What to do: Format every line of the rows below as a Markdown table with the columns Number and Line, numbering each line in order and omitting blank lines.

[Start of Raw data]

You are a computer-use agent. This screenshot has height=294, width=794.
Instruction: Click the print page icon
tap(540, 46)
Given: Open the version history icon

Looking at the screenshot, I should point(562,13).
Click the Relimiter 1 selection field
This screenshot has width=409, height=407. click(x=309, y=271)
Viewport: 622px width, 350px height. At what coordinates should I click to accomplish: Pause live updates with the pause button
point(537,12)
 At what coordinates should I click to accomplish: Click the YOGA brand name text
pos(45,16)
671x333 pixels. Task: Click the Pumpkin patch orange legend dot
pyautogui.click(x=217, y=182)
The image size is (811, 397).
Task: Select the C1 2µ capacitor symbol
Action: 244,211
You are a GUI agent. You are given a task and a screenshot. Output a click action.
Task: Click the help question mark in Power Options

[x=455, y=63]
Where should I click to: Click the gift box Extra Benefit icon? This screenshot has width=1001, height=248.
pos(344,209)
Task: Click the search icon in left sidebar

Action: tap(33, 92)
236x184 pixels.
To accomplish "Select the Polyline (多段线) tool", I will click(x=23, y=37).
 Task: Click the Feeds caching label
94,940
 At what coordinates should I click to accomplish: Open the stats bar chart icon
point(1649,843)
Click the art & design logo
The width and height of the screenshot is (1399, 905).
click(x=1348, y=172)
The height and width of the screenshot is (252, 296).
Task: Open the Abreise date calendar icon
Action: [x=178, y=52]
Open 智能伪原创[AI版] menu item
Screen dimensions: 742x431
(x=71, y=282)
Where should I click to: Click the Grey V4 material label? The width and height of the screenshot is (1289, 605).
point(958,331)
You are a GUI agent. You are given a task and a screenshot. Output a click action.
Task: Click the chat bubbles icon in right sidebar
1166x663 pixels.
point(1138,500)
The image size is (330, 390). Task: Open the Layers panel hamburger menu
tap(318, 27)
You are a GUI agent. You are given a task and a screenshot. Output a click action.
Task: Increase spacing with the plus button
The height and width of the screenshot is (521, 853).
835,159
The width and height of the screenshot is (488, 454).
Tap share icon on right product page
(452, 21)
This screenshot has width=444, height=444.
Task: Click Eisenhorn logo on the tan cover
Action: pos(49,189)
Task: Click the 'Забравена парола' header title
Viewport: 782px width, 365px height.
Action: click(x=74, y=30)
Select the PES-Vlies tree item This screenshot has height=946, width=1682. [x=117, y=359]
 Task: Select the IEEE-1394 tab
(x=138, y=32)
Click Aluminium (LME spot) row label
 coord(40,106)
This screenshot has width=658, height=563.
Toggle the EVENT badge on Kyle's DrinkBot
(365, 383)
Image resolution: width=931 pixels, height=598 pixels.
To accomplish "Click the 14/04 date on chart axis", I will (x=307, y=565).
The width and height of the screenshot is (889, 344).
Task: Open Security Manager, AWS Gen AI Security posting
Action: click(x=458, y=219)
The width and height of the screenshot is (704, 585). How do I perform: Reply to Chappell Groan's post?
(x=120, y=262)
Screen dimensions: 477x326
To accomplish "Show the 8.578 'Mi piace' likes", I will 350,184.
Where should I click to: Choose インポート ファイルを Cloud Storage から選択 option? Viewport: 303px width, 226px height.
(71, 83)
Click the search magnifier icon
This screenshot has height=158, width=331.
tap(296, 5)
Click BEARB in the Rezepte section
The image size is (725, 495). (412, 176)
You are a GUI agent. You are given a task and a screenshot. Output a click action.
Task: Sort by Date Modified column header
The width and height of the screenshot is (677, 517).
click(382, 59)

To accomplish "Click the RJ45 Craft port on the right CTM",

[End of Raw data]

Response to the task:
| Number | Line |
|---|---|
| 1 | You are a computer-use agent. This screenshot has height=294, width=794. |
| 2 | Instruction: Click the print page icon |
| 3 | tap(540, 46) |
| 4 | Given: Open the version history icon |
| 5 | Looking at the screenshot, I should point(562,13). |
| 6 | Click the Relimiter 1 selection field |
| 7 | This screenshot has width=409, height=407. click(x=309, y=271) |
| 8 | Viewport: 622px width, 350px height. At what coordinates should I click to accomplish: Pause live updates with the pause button |
| 9 | point(537,12) |
| 10 |  At what coordinates should I click to accomplish: Click the YOGA brand name text |
| 11 | pos(45,16) |
| 12 | 671x333 pixels. Task: Click the Pumpkin patch orange legend dot |
| 13 | pyautogui.click(x=217, y=182) |
| 14 | The image size is (811, 397). |
| 15 | Task: Select the C1 2µ capacitor symbol |
| 16 | Action: 244,211 |
| 17 | You are a GUI agent. You are given a task and a screenshot. Output a click action. |
| 18 | Task: Click the help question mark in Power Options |
| 19 | [x=455, y=63] |
| 20 | Where should I click to: Click the gift box Extra Benefit icon? This screenshot has width=1001, height=248. |
| 21 | pos(344,209) |
| 22 | Task: Click the search icon in left sidebar |
| 23 | Action: tap(33, 92) |
| 24 | 236x184 pixels. |
| 25 | To accomplish "Select the Polyline (多段线) tool", I will click(x=23, y=37). |
| 26 |  Task: Click the Feeds caching label |
| 27 | 94,940 |
| 28 |  At what coordinates should I click to accomplish: Open the stats bar chart icon |
| 29 | point(1649,843) |
| 30 | Click the art & design logo |
| 31 | The width and height of the screenshot is (1399, 905). |
| 32 | click(x=1348, y=172) |
| 33 | The height and width of the screenshot is (252, 296). |
| 34 | Task: Open the Abreise date calendar icon |
| 35 | Action: [x=178, y=52] |
| 36 | Open 智能伪原创[AI版] menu item |
| 37 | Screen dimensions: 742x431 |
| 38 | (x=71, y=282) |
| 39 | Where should I click to: Click the Grey V4 material label? The width and height of the screenshot is (1289, 605). |
| 40 | point(958,331) |
| 41 | You are a GUI agent. You are given a task and a screenshot. Output a click action. |
| 42 | Task: Click the chat bubbles icon in right sidebar |
| 43 | 1166x663 pixels. |
| 44 | point(1138,500) |
| 45 | The image size is (330, 390). Task: Open the Layers panel hamburger menu |
| 46 | tap(318, 27) |
| 47 | You are a GUI agent. You are given a task and a screenshot. Output a click action. |
| 48 | Task: Increase spacing with the plus button |
| 49 | The height and width of the screenshot is (521, 853). |
| 50 | 835,159 |
| 51 | The width and height of the screenshot is (488, 454). |
| 52 | Tap share icon on right product page |
| 53 | (452, 21) |
| 54 | This screenshot has width=444, height=444. |
| 55 | Task: Click Eisenhorn logo on the tan cover |
| 56 | Action: pos(49,189) |
| 57 | Task: Click the 'Забравена парола' header title |
| 58 | Viewport: 782px width, 365px height. |
| 59 | Action: click(x=74, y=30) |
| 60 | Select the PES-Vlies tree item This screenshot has height=946, width=1682. [x=117, y=359] |
| 61 |  Task: Select the IEEE-1394 tab |
| 62 | (x=138, y=32) |
| 63 | Click Aluminium (LME spot) row label |
| 64 |  coord(40,106) |
| 65 | This screenshot has width=658, height=563. |
| 66 | Toggle the EVENT badge on Kyle's DrinkBot |
| 67 | (365, 383) |
| 68 | Image resolution: width=931 pixels, height=598 pixels. |
| 69 | To accomplish "Click the 14/04 date on chart axis", I will (x=307, y=565). |
| 70 | The width and height of the screenshot is (889, 344). |
| 71 | Task: Open Security Manager, AWS Gen AI Security posting |
| 72 | Action: click(x=458, y=219) |
| 73 | The width and height of the screenshot is (704, 585). How do I perform: Reply to Chappell Groan's post? |
| 74 | (x=120, y=262) |
| 75 | Screen dimensions: 477x326 |
| 76 | To accomplish "Show the 8.578 'Mi piace' likes", I will 350,184. |
| 77 | Where should I click to: Choose インポート ファイルを Cloud Storage から選択 option? Viewport: 303px width, 226px height. |
| 78 | (71, 83) |
| 79 | Click the search magnifier icon |
| 80 | This screenshot has height=158, width=331. |
| 81 | tap(296, 5) |
| 82 | Click BEARB in the Rezepte section |
| 83 | The image size is (725, 495). (412, 176) |
| 84 | You are a GUI agent. You are given a task and a screenshot. Output a click action. |
| 85 | Task: Sort by Date Modified column header |
| 86 | The width and height of the screenshot is (677, 517). |
| 87 | click(382, 59) |
| 88 | To accomplish "Click the RJ45 Craft port on the right CTM", |